-------- RECORDS FOR THIS EXERCISE
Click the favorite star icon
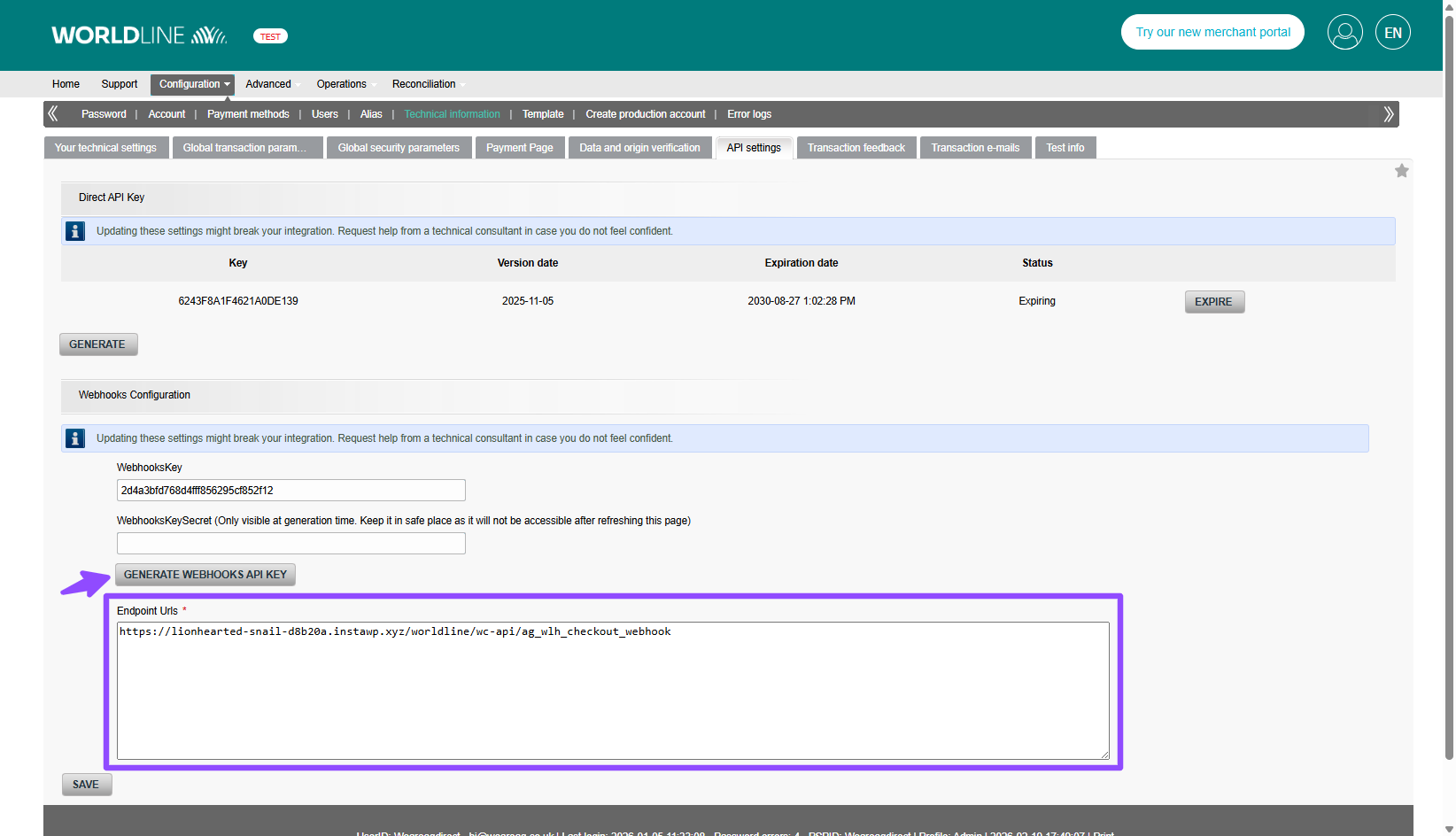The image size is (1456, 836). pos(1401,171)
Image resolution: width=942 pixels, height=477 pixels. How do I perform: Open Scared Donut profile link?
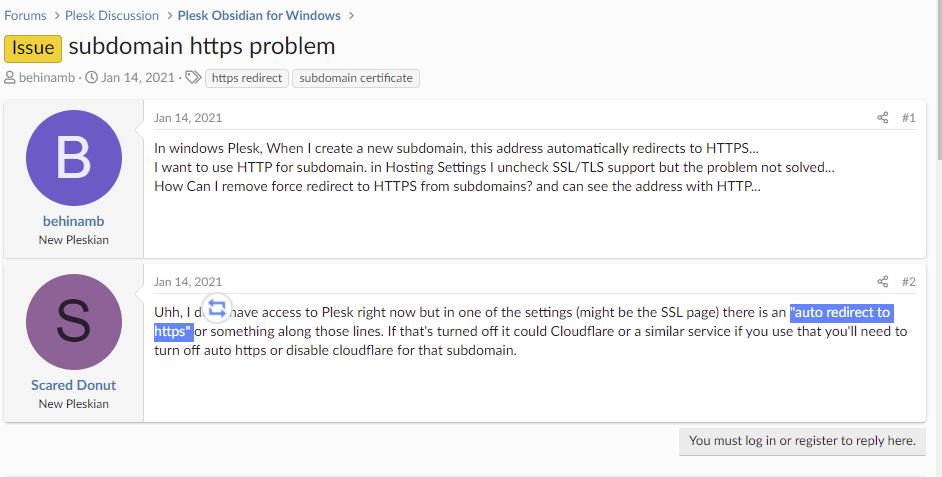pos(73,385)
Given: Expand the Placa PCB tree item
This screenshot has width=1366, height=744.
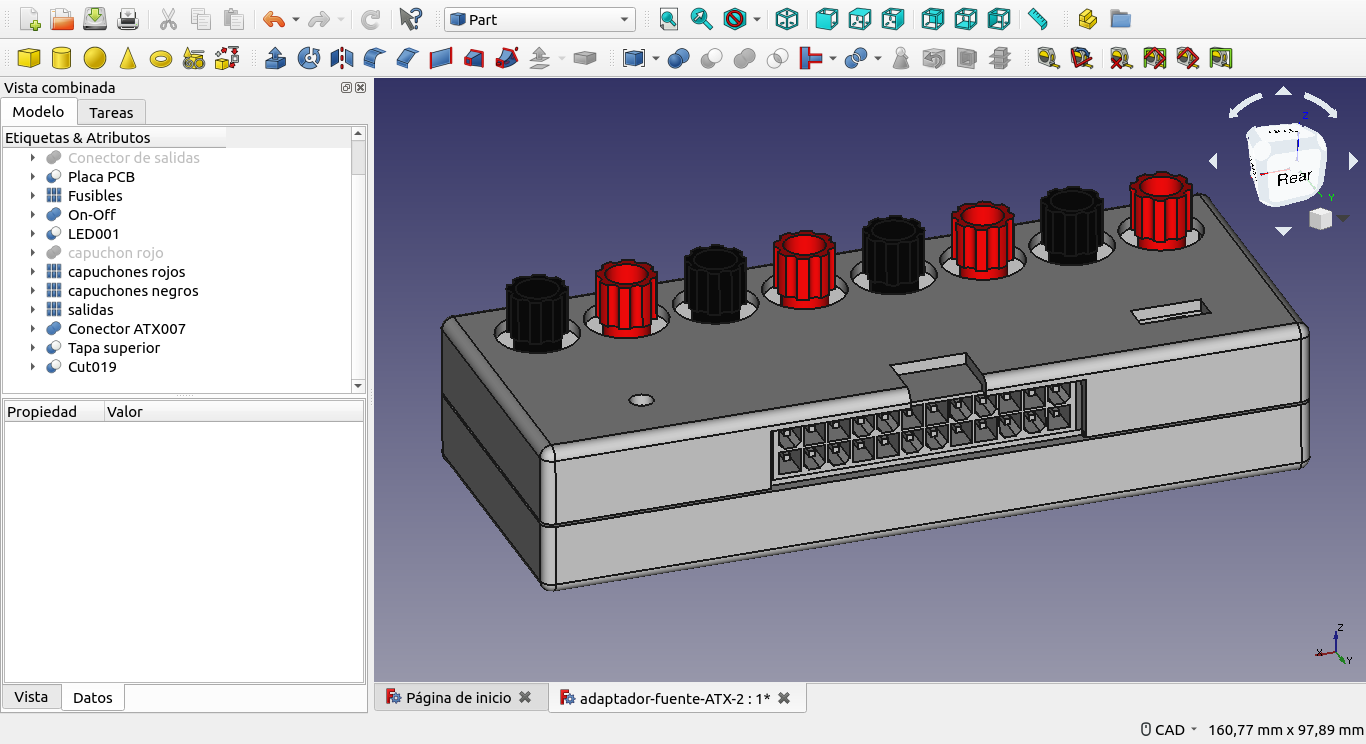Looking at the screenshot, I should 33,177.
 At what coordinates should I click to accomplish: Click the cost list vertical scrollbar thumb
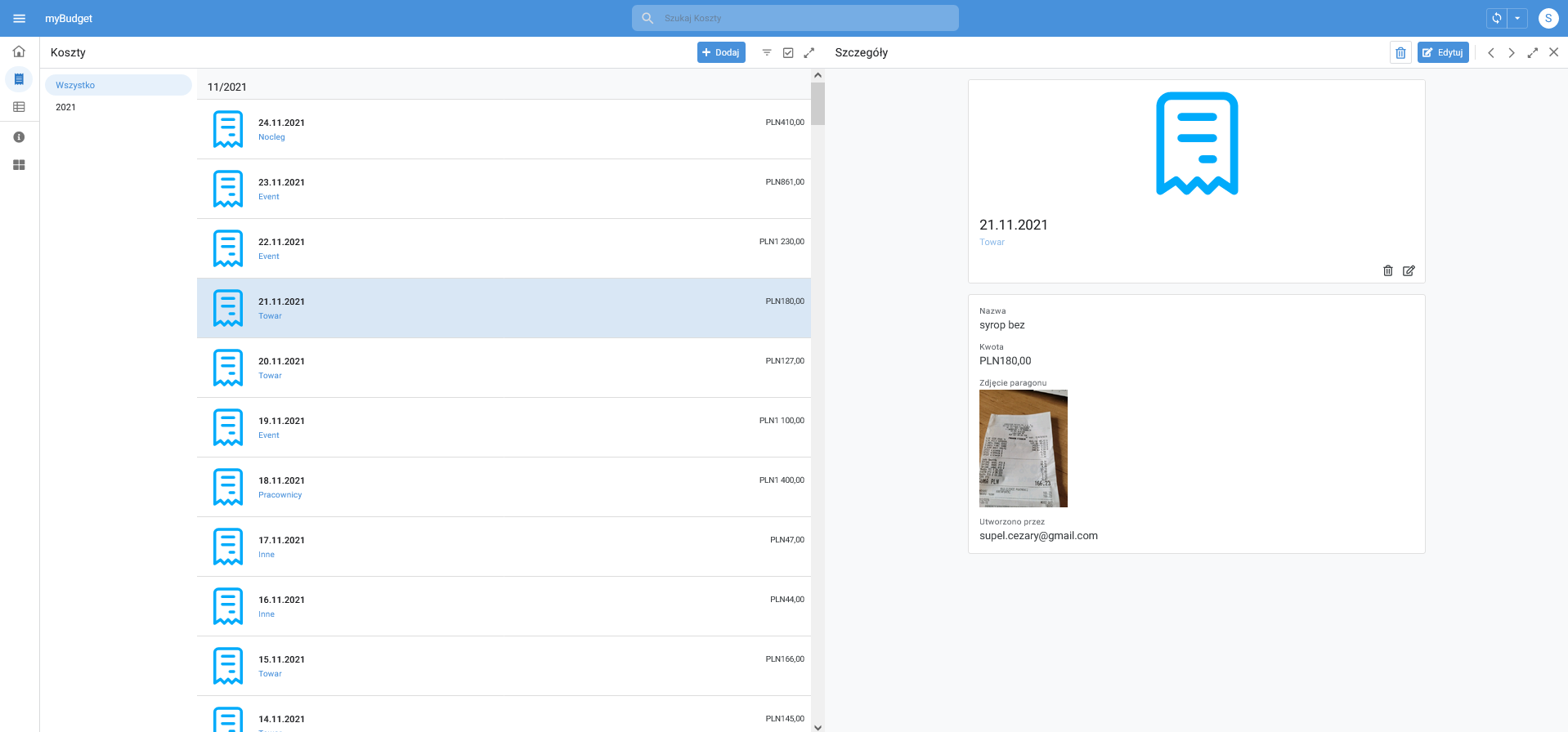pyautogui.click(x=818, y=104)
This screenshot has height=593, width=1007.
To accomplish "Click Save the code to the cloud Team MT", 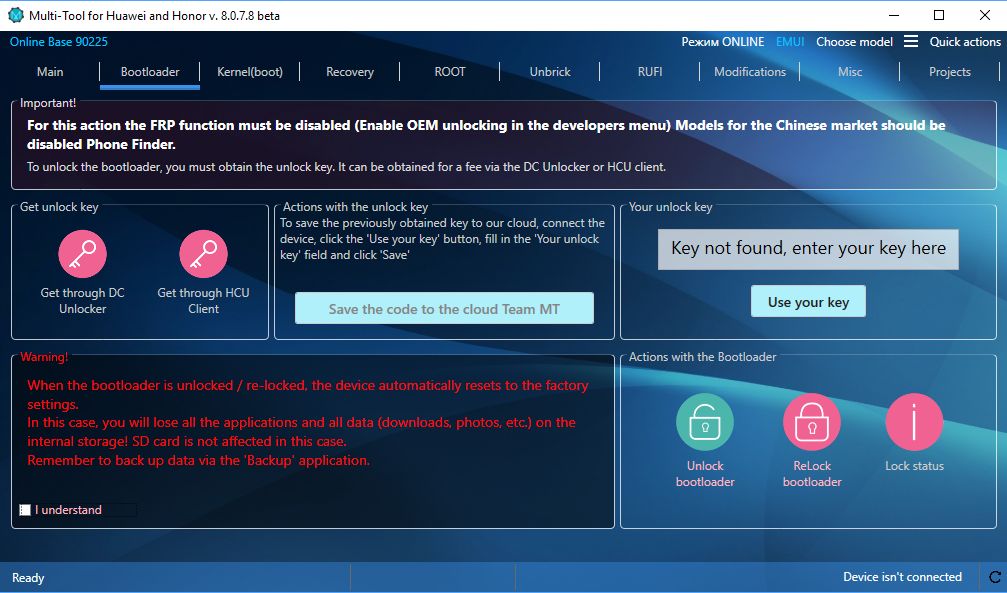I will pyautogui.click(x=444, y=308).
----------------
▶ **EXERCISE AIM**: Repeat exactly the lines from the first line of the records above through the line containing "This screenshot has height=593, width=1007.", both included. Leave out the pictures.

▶ **SOLUTION TO THIS TASK**:
Click the favorite star icon
The image size is (1456, 836). pos(1401,171)
Image resolution: width=942 pixels, height=477 pixels. How do I perform: Open Scared Donut profile link?
pos(73,385)
Given: Expand the Placa PCB tree item
This screenshot has width=1366, height=744.
Looking at the screenshot, I should 33,177.
 At what coordinates should I click to accomplish: Click the cost list vertical scrollbar thumb
pyautogui.click(x=818, y=104)
This screenshot has height=593, width=1007.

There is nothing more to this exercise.